Si l’idée de la création doit bien être attribuée à Blanche de Castille (elle créa d’ailleurs d’autres abbayes, dont celle de Maubuisson, près de Pontoise), on doit aussi y associer son fils, le roi saint Louis, qui signa l’acte de fondation, en juin 1248, et qui fournit les ressources nécessaires à la vie du couvent.

Proche de Melun, résidence préférée de Blanche de Castille et grand port fluvial sur la seine, au débouché des terres à blé de la Brie, bordé par la forêt de Bière, arrosé par un ruisseau, le site choisi était idéal pour abriter des religieuses cisterciennes, désirant vivre en se consacrant à la prière.

Il fallut quatre ans pour constituer le domaine de l’abbaye (prés, jardins, vignes, bois) et construire les premiers bâtiments (dortoir, réfectoire, cellier, premiers murs de l’église).

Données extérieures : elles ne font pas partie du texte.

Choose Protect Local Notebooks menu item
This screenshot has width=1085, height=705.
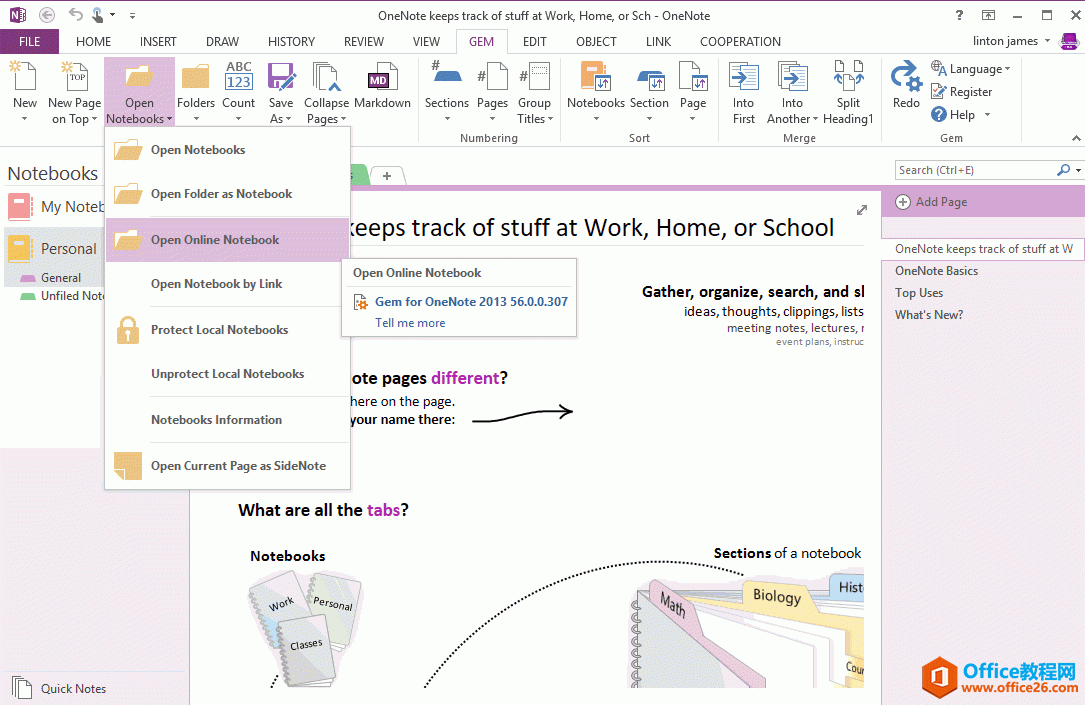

Le nouveau couvent s’appellera Sainte-Marie et sera placé sous la protection du roi et de ses successeurs. En 1248 donc, l’abbaye du Lys est une réalité. Elle vivra parfois brillamment, parfois dans la difficulté, jusqu’à ce que les dernières religieuses quittent les lieux lors de la révolution, au début de 1792.

Le parc de l’abbaye en entoure aujourd’hui les vestiges : le choeur, le transept et les chapelles au nord et au sud du choeur subsistent ; de la nef et des bas-côtés, il ne reste plus rien.

[Armande Gronier-Prieur, L’Abbaye Notre-Dame du Lys à Dammarie-lès-Lys, Amis des monuments et des sites de Seine-et-Marne, 1971]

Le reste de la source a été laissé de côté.